Before the deal closed, the dealer did what any serious retailer does. He kept the warranty card, ran a UV torch over it, checked the lettering, inspected the watch, called his mate in. Everything came back clean. Singh handed over a doctored soft copy of his passport, "Sinsi Deepak", a tweaked number, the kind of amateur-hour forgery that works right up until it doesn't. And he walked out with three Rolexes that were, to his knowledge, bought with a fake.
Except the watch was real.After Singh left, the dealer walked the Saru around to neighbouring shops for a second opinion. One of them handed him a loupe and told him to look properly at the serial. The engraving looked off. Washed down, then re-lasered. Classic franken-Rolex warning sign. The dealer called Singh. Singh, now panicking and still thinking he'd just offloaded a dud, picked up, promised to come back, then ghosted. He booked a 10pm flight to Rome via Helsinki and went to Changi.
The dealer called the cops. The cops got to Changi first. Singh was arrested before boarding.
Then came the plot twist.Singapore police took the Saru to the Rolex Service Centre. A technician went over it and certified every part as authentic and original. The watch Singh was convinced was a fake, the watch he'd flown international to dump, the watch he'd falsified his passport for, was the real deal. He could have sat on it, sold it openly in Europe and made a tidy profit. Instead he'd just tried to cheat a man out of three genuine Rolexes using a Rolex that didn't need cheating.

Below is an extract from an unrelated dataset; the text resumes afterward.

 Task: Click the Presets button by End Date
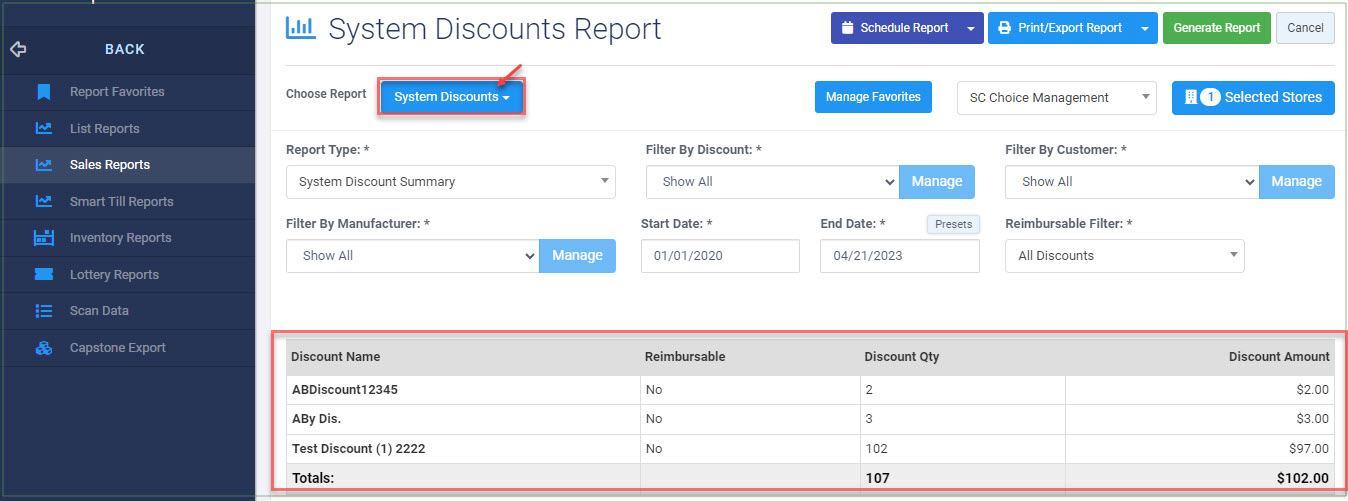coord(953,224)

This is the bit lawyers love. Under Section 511(3) of Singapore's Penal Code, an "impossible attempt" is still a crime if the intent and the actions are there, even if the underlying offence couldn't actually happen. You meant to cheat. You did everything to cheat. The only reason no one was cheated is a fact you didn't know. Guilty.
Deputy Public Prosecutor Sean Teh pushed for 12 months, arguing Singh had followed the scam through to completion and then legged it for the airport. His lawyers from LVM Law Chambers asked for six, leaning on the fact that no actual loss was caused, that it was a first offence, and that Singh's parents, a housekeeper and a cook earning under S$2,300 a month between them, couldn't afford to fly 13 hours from Italy to visit. The court landed on seven months. Singh pleaded guilty to one count of attempting to cheat. A second charge over the doctored passport was taken into consideration.

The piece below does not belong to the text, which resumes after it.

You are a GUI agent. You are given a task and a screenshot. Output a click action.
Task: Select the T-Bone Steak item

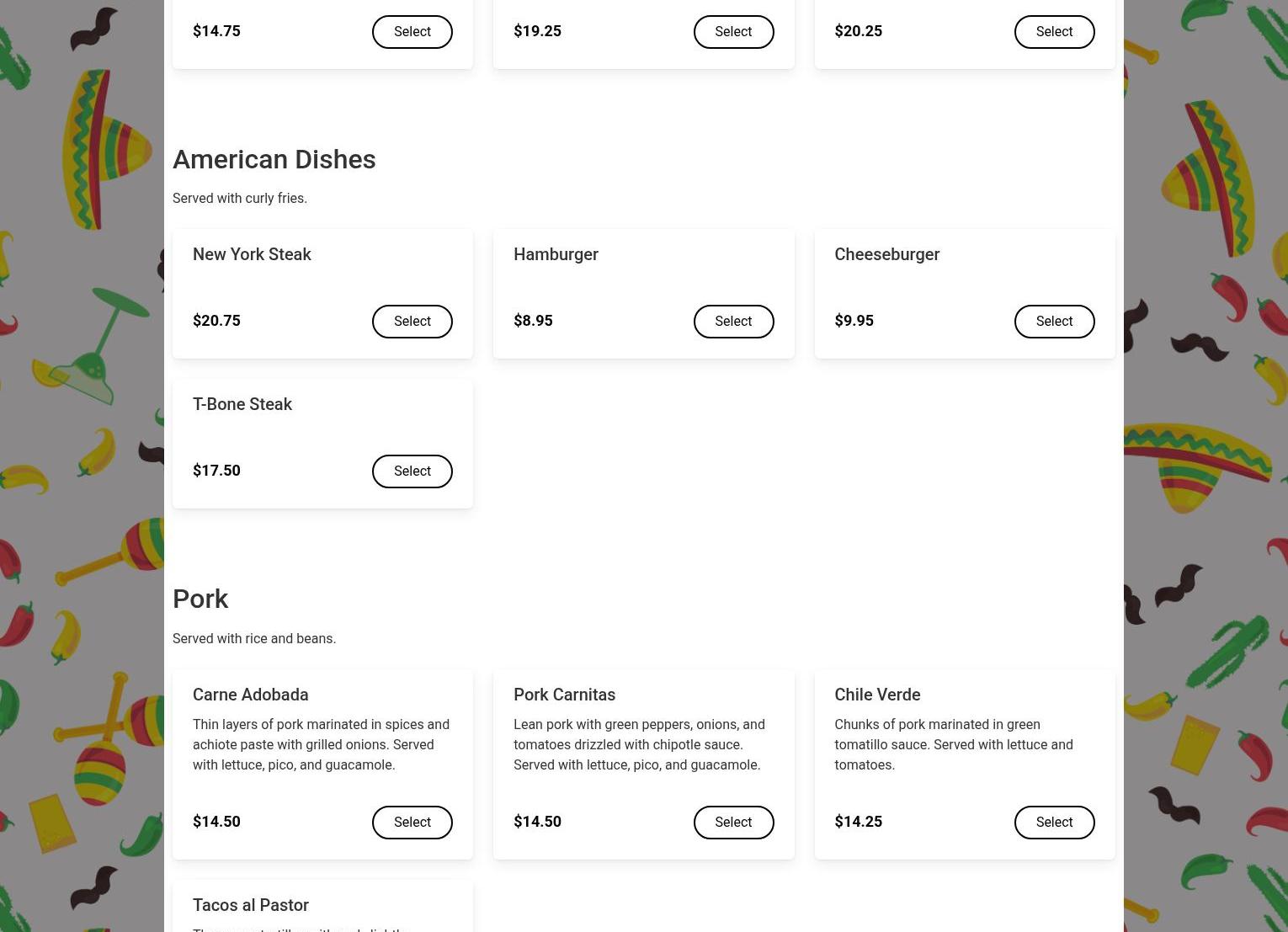(x=412, y=471)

And look, there's no sympathy on offer here for the attempted con. The dealer did everything right. UV torch, warranty check, a second pair of eyes, a loupe once doubt crept in. That's the job. The reason this one stings is the sheer avoidability of it. Singh had a real Rolex GMT Saru. In that corner of collecting, that's a lottery ticket. He just didn't trust it, didn't get a proper authentication, and panicked his way into a Singaporean jail cell instead.
If there's a lesson for the rest of us, it's an old one dressed up in a very expensive suit. Buy the seller before you buy the watch. Get the thing authenticated by someone who actually knows the reference, not a mate on WhatsApp and a shop that shrugs. And if you ever find yourself convinced your Rolex is fake, maybe don't book the 10pm flight out of Changi before you're really, really sure.
Hand on heart, this is the wildest watch story this side of 2026.